=== Tasks to carry out ===
1/ Answer these questions from the article on the Shriram General motor insurance fraud case:
(a) Which court issued the verdict in favor of Shriram General Insurance Company?
(b) What was the final revised compensation award?
(c) Which body was told to investigate the conduct of the claimant's lawyer?
2/ Continue the article on the Shriram General motor insurance fraud case from its last sentence.

=== Text shown ===
Shriram General wins motor insurance fraud case

Special Investigation Team ordered to probe fraud involving doctors, lawyers, police

Shriram General wins motor insurance fraud case

Motor & Fleet

By Roxanne Libatique

Shriram General Insurance Company (SGIC) has received a favourable verdict from the Madhya Pradesh High Court in a contested motor accident claim, with the court identifying irregularities suggesting coordinated fraud.

The court’s directive includes the formation of a Special Investigation Team (SIT) to examine the alleged involvement of medical professionals, lawyers, and law enforcement in similar cases.

Motor insurance fraud

The legal dispute arose from a compensation claim filed by an individual named Rakesh Valtiya, who reported injuries sustained in a road accident involving a goods vehicle.

SGIC challenged the authenticity of the submitted documentation, including a disability certificate and hospital discharge records.

Upon review, the court determined that the disability assessment had been issued without a physical examination, while the hospital discharge papers were attributed to a facility the named physician did not work at. The dates of admission and discharge also failed to align with the accompanying hospital bills, raising concerns about document tampering.

During the proceedings, the claimant acknowledged that he had not received treatment at the hospital listed in the documents and that the medical paperwork had been arranged through his legal representative. Based on these admissions, the court concluded that the claim had been falsely constructed with the intention to defraud the insurer.

Court ruling

Following its assessment, the court recommended disciplinary action against two medical professionals – Dr Sharad Dwivedi and Dr Balkrishna Dang – by relevant health authorities.

The court also instructed the State Bar Council to investigate the conduct of the claimant’s lawyer, advocate Manoj Shivhare, for his role in facilitating the forged documents.

The total compensation was adjusted downward by ₹52,053, revising the final award to ₹2,22,043. SGIC had originally appealed against a tribunal’s order granting ₹2,74,096 in damages.

Importance of verifying insurance claims

Commenting on the judgment, SGIC executive director Ashwani Dhanawat said the outcome highlights the importance of verifying claims.

=== Data for review ===
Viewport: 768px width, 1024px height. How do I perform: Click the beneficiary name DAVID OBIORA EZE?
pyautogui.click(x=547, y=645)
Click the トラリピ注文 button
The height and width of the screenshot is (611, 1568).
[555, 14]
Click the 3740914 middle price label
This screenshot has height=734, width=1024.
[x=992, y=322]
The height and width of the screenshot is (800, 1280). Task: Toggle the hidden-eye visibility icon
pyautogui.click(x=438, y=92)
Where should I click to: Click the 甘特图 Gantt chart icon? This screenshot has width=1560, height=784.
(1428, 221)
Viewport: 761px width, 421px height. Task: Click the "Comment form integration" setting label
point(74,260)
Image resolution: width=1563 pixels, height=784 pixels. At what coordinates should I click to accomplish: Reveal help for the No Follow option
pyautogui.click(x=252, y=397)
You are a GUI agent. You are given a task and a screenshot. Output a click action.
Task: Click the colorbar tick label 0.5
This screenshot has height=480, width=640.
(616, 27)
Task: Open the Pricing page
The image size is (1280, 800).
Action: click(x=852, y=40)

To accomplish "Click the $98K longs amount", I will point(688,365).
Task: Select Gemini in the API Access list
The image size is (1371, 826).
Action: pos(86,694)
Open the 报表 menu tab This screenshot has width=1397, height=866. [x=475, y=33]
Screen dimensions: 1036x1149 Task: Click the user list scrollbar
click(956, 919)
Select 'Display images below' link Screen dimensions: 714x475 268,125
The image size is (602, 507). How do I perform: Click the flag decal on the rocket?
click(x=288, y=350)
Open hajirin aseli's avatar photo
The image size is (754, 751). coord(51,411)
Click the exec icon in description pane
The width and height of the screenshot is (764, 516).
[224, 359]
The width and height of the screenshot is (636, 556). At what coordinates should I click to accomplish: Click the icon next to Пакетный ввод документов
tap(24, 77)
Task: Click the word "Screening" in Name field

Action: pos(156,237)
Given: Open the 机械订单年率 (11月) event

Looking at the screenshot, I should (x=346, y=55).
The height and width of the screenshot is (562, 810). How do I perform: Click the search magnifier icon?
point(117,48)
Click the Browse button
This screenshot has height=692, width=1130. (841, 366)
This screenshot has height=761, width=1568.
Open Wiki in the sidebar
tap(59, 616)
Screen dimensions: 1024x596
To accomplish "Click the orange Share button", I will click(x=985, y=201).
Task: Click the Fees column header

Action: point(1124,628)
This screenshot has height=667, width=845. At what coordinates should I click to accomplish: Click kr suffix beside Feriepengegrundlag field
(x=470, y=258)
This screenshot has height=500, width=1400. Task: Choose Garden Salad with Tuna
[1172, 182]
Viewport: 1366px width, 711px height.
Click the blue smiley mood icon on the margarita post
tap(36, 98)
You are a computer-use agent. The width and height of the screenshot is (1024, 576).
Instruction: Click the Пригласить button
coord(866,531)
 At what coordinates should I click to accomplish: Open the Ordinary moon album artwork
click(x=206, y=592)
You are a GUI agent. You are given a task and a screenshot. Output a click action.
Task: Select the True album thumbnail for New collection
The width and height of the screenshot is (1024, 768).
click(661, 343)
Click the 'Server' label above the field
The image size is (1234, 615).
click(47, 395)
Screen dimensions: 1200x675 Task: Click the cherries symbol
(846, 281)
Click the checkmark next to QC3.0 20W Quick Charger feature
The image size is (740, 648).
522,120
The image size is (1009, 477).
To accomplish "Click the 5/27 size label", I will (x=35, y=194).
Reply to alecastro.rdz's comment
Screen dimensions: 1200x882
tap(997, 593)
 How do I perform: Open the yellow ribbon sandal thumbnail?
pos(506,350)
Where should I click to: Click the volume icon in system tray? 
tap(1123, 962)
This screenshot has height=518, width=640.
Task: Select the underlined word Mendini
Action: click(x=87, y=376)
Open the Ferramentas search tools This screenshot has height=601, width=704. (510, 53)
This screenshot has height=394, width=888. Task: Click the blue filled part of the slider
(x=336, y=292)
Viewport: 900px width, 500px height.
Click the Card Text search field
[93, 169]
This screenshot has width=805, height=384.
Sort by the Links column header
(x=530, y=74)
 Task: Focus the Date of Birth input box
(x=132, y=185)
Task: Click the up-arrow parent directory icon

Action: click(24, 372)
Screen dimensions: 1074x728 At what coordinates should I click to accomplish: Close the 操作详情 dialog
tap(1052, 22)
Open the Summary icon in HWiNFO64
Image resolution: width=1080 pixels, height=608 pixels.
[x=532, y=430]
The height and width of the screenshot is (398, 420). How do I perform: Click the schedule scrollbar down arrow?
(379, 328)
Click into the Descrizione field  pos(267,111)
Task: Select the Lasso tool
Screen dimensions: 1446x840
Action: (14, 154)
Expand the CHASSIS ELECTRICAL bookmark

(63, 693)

=== Answers below ===
1/
(a) The Madhya Pradesh High Court.
(b) ₹2,22,043.
(c) The State Bar Council.

2/
“This outcome is a testament to our ongoing efforts to safeguard policyholders and ensure the long-term stability of the state’s insurance system. As stewards of both policyholder and shareholder funds, we bear the responsibility of ensuring these resources are allocated to legitimate claims. This reinforces our commitment to a robust claims management framework, which is focused on identifying and preventing fraud while ensuring that our resources are directed towards those policyholders who genuinely require protection,” he said.

He added that the decision also reflects the need for ethical conduct among professionals involved in claims evaluation.

“The High Court’s ruling underscores the critical importance of maintaining the highest standards of professional ethics and strict adherence to medical guidelines in the assessment and certification of disabilities. This decision serves as an important reminder that both the legal and medical professions must work collaboratively to uphold the values of integrity, transparency, and public trust,” Dhanawat said.

The High Court’s decision to initiate an SIT signals broader concerns about the systemic nature of such fraudulent practices in motor claims. The SIT is expected to identify patterns of misconduct involving coordination between claimants, legal practitioners, and medical staff.

Insurance fraud trends

This development follows similar concerns highlighted in the 2024 Global Claims Fraud Survey by Reinsurance Group of America (RGA), which reported an uptick or steady rate in fraud cases, according to 74% of surveyed insurance professionals.

The study, which focused on the life and health insurance sectors, identified fraudulent activity as a persistent challenge during both underwriting and claims stages.

Most respondents pointed to consumers as the leading source of fraud, followed by agents and doctors who may assist in falsifying documentation. Internal risks from within the insurance sector were also flagged by a portion of respondents.

Fraudulent claims were shown to significantly increase processing timelines. While standard claims are resolved in approximately three weeks, those under fraud investigation may take over two months. Despite the impact, insurers often choose to deny fraudulent claims without legal escalation, citing complexities in legal proceedings and potential brand risks.